(EXTRACTED DATA begins)
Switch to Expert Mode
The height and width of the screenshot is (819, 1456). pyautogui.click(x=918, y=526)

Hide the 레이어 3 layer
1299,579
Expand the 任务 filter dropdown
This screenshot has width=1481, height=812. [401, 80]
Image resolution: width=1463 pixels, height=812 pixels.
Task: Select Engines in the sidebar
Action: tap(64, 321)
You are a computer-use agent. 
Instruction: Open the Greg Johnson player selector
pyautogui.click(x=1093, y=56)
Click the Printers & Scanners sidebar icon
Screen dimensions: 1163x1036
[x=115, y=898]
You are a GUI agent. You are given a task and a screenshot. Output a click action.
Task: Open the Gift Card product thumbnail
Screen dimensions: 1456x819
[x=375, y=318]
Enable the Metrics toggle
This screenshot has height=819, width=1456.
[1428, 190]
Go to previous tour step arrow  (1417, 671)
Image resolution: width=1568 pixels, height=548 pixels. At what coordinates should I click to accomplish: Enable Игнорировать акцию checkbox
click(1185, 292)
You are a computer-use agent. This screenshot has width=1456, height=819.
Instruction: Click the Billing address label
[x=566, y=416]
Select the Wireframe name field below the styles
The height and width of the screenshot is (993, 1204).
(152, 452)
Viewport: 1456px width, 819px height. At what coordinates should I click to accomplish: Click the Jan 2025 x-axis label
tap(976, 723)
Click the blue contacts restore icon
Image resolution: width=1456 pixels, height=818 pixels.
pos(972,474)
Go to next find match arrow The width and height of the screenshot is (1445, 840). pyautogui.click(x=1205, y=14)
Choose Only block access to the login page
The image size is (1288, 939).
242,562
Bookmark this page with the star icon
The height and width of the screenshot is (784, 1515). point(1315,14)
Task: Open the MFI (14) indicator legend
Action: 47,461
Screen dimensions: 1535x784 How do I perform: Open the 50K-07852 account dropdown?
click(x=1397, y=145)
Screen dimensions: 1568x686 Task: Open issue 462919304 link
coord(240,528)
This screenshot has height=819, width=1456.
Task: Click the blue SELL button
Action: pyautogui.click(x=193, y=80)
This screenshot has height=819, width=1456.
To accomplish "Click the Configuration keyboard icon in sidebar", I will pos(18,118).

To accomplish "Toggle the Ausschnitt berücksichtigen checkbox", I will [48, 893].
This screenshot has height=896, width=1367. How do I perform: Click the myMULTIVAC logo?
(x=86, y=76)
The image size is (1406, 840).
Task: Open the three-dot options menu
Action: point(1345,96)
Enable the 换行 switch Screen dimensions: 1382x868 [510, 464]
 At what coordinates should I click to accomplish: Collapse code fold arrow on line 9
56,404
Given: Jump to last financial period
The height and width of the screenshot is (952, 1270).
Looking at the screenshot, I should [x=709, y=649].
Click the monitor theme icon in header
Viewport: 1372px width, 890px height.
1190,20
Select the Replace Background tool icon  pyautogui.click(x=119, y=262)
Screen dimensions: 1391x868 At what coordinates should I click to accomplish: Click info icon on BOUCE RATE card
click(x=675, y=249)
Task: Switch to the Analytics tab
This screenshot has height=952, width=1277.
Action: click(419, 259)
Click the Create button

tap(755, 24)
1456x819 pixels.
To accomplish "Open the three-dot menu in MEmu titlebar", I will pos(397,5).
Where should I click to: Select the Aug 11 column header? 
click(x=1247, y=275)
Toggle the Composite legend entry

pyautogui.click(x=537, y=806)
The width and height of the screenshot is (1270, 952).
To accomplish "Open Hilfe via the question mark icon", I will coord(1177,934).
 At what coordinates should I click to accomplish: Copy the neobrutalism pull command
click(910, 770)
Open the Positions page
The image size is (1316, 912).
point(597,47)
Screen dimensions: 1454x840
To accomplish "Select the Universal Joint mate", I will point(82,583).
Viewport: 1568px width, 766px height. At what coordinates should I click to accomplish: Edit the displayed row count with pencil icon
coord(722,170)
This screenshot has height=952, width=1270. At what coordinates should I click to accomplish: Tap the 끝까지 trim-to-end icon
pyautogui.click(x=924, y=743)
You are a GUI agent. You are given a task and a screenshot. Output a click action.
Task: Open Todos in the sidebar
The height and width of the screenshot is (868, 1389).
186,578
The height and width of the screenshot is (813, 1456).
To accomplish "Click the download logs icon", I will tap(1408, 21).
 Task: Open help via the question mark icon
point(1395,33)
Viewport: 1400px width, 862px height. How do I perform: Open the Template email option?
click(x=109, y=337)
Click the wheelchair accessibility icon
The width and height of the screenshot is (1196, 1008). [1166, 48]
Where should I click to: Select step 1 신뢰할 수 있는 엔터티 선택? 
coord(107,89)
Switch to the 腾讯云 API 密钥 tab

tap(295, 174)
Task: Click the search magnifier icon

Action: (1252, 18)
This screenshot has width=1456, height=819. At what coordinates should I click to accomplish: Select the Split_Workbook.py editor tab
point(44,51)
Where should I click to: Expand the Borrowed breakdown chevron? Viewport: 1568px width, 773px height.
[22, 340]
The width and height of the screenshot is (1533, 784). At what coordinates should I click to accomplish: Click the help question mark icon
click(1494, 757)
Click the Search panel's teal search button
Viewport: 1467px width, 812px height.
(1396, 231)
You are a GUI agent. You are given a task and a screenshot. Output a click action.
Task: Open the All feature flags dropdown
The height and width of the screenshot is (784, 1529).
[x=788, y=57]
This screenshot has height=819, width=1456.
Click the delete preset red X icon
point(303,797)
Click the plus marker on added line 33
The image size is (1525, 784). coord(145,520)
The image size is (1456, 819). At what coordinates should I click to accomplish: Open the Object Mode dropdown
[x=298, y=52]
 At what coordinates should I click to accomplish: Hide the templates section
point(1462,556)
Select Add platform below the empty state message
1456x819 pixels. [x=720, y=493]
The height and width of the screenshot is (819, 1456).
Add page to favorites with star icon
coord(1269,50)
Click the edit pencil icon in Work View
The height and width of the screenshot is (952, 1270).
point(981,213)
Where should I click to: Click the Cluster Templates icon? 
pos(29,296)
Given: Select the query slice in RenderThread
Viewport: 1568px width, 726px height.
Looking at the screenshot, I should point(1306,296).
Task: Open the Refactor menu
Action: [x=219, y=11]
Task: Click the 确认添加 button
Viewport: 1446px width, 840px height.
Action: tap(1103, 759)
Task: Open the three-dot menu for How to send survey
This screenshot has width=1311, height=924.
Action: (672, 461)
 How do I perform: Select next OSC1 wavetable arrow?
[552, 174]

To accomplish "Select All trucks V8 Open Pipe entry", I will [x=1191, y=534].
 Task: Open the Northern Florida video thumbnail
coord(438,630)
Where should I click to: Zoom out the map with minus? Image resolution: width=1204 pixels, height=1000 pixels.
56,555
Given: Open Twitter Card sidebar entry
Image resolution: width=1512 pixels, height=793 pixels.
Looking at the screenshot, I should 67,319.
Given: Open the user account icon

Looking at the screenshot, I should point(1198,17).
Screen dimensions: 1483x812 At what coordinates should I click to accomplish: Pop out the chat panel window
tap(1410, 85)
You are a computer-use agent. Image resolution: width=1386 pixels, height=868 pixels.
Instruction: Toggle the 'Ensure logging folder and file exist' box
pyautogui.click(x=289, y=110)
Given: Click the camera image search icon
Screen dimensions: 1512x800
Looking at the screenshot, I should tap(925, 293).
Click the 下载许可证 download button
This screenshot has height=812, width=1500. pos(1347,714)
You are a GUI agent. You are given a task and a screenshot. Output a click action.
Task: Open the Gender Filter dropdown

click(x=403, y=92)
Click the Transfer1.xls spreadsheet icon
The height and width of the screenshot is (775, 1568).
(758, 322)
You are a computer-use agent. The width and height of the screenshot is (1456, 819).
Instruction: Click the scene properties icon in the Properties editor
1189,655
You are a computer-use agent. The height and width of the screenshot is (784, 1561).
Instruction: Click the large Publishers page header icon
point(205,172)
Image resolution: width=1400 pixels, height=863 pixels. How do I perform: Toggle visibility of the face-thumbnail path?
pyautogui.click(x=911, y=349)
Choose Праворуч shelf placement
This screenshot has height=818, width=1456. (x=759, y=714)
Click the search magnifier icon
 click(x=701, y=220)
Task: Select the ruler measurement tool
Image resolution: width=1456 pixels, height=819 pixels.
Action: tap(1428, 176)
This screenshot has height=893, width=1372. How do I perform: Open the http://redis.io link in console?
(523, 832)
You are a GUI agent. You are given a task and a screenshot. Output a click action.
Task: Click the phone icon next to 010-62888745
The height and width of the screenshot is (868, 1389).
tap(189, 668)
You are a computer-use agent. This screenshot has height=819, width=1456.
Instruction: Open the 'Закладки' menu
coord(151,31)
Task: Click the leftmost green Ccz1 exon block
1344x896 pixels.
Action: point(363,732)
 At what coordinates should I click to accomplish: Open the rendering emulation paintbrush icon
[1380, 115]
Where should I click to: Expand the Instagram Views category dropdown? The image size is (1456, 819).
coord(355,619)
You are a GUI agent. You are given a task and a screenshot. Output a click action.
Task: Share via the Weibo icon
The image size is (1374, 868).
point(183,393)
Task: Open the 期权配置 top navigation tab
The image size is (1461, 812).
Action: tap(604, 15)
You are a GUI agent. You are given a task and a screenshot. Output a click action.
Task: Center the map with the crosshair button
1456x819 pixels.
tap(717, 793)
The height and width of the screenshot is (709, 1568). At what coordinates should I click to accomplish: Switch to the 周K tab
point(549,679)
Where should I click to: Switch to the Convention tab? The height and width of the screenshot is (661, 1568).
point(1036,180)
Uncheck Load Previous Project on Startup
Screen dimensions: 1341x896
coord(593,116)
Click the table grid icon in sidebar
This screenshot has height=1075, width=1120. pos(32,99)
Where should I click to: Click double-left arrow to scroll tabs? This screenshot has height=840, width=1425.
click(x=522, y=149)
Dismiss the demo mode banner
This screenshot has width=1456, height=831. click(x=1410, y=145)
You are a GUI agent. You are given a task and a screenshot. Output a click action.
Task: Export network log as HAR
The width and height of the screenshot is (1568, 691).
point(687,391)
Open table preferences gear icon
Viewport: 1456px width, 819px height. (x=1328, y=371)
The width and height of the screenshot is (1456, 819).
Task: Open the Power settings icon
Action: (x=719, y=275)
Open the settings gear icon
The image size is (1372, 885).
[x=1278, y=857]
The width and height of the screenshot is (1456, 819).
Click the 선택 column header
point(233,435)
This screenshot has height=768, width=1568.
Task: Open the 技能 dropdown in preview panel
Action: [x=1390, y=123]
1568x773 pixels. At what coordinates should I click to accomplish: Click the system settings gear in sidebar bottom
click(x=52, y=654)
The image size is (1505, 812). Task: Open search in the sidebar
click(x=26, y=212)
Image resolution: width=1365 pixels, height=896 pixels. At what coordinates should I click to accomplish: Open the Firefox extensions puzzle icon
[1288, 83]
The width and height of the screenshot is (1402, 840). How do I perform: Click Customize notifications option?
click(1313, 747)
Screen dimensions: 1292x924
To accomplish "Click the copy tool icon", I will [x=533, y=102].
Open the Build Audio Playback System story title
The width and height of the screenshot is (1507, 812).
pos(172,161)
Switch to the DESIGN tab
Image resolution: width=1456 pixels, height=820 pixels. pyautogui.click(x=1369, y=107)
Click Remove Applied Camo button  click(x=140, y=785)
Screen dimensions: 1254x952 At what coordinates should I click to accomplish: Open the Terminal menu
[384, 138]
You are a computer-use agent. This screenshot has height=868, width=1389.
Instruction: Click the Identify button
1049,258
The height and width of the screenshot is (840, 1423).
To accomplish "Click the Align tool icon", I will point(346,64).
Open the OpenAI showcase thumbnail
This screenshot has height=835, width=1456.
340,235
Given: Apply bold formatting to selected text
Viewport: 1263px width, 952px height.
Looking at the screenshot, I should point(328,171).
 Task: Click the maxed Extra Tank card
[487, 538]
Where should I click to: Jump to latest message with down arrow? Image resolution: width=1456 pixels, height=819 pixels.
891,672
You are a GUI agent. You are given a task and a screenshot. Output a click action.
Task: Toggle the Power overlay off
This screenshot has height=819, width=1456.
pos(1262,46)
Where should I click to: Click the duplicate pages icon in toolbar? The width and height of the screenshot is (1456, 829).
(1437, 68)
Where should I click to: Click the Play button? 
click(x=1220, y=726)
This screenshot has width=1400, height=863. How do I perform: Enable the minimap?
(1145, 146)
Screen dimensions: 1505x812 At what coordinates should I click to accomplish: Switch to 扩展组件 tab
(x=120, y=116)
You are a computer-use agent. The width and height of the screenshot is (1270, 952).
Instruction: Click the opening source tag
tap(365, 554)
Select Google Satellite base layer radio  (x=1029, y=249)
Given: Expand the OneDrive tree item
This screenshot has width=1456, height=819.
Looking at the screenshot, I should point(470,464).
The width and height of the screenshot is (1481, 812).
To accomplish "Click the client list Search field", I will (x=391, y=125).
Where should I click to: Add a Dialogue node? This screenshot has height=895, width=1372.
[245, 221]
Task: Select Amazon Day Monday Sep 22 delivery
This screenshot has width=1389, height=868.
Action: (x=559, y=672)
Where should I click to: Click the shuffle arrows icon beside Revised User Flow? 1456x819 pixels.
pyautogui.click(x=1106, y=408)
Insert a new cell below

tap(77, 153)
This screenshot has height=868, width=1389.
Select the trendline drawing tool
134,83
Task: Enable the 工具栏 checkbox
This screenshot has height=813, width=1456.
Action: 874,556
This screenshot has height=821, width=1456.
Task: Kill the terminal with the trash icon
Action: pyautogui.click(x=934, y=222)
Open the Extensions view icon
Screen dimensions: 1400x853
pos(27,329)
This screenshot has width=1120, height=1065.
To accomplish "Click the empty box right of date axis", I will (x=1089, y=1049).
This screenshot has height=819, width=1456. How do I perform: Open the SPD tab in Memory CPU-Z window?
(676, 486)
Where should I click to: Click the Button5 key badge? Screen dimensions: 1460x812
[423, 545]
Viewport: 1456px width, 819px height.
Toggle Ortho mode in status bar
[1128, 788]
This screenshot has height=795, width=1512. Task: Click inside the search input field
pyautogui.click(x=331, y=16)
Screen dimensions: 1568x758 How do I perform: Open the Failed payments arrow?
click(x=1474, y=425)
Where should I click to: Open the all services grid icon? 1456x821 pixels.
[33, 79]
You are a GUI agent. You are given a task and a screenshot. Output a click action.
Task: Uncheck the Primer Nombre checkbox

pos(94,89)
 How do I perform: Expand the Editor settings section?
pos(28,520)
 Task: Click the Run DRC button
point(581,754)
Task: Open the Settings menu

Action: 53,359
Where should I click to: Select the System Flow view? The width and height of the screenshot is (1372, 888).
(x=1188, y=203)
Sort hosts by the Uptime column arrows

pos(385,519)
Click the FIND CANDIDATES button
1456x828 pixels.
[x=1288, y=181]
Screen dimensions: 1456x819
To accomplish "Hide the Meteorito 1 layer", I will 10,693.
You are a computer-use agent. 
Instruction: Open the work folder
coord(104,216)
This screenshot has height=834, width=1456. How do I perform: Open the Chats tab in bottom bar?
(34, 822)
(EXTRACTED DATA ends)
ACTION ITEM |
If a line above holds the word "computer", copy it.

WRITTEN REPLY |
You are a computer-use agent. 
You are a computer-use agent. This screenshot has width=1456, height=819.
You are a computer-use agent. Image resolution: width=1386 pixels, height=868 pixels.
You are a computer-use agent. The width and height of the screenshot is (1456, 819).
You are a computer-use agent. The height and width of the screenshot is (784, 1561).
You are a computer-use agent. This screenshot has height=819, width=1456.
You are a computer-use agent. This screenshot has height=868, width=1389.
You are a computer-use agent. The width and height of the screenshot is (1270, 952).
You are a computer-use agent. 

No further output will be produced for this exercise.